Work to complete: Print the line that has "Client Portal (432, 1891)" in it, then every remaining line of the data, exactly and without anything extra.
== Information shown
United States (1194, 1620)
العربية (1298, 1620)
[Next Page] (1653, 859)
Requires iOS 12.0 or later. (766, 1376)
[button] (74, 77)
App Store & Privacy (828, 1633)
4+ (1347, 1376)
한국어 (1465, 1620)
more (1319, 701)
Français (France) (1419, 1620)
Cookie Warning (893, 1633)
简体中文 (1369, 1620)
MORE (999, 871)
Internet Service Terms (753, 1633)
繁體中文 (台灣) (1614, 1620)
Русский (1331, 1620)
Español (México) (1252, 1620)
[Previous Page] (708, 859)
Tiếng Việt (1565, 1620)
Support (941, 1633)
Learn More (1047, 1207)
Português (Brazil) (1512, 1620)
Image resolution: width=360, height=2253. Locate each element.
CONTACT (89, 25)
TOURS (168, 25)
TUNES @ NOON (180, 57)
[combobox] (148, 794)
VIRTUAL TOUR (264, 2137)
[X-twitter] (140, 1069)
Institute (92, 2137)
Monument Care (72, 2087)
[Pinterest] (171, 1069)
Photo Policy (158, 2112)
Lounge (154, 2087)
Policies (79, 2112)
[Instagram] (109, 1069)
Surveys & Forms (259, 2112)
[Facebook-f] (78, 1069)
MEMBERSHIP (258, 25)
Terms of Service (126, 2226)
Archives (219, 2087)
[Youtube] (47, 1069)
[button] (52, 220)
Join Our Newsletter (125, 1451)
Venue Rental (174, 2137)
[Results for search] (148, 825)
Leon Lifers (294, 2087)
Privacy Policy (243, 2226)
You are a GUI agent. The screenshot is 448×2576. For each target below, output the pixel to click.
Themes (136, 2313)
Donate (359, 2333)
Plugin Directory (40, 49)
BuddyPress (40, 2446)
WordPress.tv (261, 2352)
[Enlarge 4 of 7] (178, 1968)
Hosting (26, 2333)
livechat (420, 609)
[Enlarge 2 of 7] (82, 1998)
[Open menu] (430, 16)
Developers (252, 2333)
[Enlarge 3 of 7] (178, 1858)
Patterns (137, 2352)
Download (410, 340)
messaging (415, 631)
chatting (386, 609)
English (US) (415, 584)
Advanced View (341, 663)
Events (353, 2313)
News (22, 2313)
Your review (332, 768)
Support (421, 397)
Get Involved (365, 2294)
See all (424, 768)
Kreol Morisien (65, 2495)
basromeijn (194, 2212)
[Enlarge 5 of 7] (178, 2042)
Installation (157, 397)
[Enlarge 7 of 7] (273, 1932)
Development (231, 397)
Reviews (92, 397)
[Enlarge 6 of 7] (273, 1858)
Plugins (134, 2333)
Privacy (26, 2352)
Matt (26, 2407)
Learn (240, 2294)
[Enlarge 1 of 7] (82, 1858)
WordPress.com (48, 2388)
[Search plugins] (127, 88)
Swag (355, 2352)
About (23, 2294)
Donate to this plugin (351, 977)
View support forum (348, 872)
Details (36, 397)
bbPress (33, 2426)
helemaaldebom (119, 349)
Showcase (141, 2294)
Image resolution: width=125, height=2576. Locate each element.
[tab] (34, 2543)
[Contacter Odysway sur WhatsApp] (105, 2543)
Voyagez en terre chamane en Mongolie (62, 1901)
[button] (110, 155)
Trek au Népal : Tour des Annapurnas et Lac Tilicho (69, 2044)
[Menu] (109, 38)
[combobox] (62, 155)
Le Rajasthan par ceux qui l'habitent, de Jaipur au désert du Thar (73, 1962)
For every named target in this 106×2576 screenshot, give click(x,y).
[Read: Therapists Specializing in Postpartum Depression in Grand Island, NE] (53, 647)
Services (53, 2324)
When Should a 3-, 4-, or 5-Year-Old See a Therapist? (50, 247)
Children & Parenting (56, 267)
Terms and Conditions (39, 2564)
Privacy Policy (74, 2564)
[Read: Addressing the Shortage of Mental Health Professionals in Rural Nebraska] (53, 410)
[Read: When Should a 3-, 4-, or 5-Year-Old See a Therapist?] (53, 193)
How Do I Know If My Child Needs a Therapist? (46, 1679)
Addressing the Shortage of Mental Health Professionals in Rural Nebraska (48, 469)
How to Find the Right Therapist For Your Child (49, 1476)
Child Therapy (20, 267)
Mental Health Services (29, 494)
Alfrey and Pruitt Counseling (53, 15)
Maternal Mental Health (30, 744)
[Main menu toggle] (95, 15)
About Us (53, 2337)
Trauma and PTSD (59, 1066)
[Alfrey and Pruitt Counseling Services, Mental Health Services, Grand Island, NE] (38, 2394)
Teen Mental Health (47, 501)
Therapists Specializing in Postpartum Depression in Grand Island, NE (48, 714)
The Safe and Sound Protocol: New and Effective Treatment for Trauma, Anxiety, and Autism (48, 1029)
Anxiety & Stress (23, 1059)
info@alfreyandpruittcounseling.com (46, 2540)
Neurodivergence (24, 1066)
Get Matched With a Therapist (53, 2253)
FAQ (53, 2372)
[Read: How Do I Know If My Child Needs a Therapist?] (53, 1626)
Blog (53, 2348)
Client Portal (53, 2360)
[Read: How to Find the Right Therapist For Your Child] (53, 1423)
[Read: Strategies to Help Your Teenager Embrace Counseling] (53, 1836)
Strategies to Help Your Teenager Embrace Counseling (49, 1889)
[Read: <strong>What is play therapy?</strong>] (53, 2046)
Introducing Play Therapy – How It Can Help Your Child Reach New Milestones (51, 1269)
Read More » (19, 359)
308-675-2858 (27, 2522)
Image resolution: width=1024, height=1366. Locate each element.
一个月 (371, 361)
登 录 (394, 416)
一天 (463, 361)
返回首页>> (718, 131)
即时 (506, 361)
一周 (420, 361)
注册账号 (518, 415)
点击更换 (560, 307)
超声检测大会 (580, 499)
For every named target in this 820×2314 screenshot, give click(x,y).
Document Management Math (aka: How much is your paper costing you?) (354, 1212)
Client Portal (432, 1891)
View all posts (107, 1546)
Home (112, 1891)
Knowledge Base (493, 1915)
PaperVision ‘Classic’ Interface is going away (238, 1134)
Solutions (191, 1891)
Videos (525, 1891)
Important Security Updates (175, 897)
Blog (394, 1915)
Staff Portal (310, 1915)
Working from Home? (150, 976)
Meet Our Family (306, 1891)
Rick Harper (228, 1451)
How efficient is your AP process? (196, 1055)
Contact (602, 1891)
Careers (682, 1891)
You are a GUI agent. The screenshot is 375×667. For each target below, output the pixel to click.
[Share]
====
Answer section:
Client Portal (432, 1891)
View all posts (107, 1546)
Home (112, 1891)
Knowledge Base (493, 1915)
PaperVision ‘Classic’ Interface is going away (238, 1134)
Solutions (191, 1891)
Videos (525, 1891)
Important Security Updates (175, 897)
Blog (394, 1915)
Staff Portal (310, 1915)
Working from Home? (150, 976)
Meet Our Family (306, 1891)
Rick Harper (228, 1451)
How efficient is your AP process? (196, 1055)
Contact (602, 1891)
Careers (682, 1891)
You are a GUI agent. The screenshot is 375×667. For each target below, output the pixel to click.
[Share]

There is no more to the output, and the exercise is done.